The BOD is quantified by a measure of efficacy, for example, minimum effective blood concentration level of the agent, percent target inhibition of a marker, or minimum expression level of a molecular target (targeted biologic response). Of course, this requires (1) the presence of sufficient preclinical evidence demonstrating a relationship between the biomarker-based endpoint with the ultimate clinical outcome, (2) the biomarker endpoint can be assessed easily and quickly, and (3) the assays are validated. Novel designs that incorporate a measure of efficacy (in addition to toxicity) into phase I clinical trials are becoming increasingly popular. Bivariate analysis of both toxicity and efficacy to guide dose-finding is the main statistical theme of these designs. Most of these designs consider both toxicity and efficacy as binary endpoints, which leads to four possible outcomes: neither dose-limiting toxicity (DLT) nor efficacy, no DLT with efficacy, DLT without efficacy, and DLT with efficacy.

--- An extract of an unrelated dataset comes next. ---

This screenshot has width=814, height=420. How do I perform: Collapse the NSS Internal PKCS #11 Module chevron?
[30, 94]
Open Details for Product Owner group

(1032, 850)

In the CRM [3] design, dose-toxicity models were first proposed to guide the dose-finding process. The dose-toxicity model represents the investigator's a priori belief in the likelihood of DLT according to delivered dose, which is thereafter updated sequentially using cumulative patient toxicity data. The model allows for the predicted probability of DLT at each dose to be estimated and subsequently facilitates the recommendation of a dose level for further testing. The classical and modified CRMs [5, 6] are model-based adaptive designs that have been demonstrated to have better operating characteristics than many algorithm-based designs: a higher proportion of patients are treated at levels close to the optimal dose level and fewer patients may be required to complete the trial. More importantly, the CRM designs have proven to be robust to model mis-specification [7] as long as the models are selected based upon clinical knowledge. The CRM can be estimated through maximum likelihood approach using classical frequentist theory, but it fits more naturally into a Bayesian framework.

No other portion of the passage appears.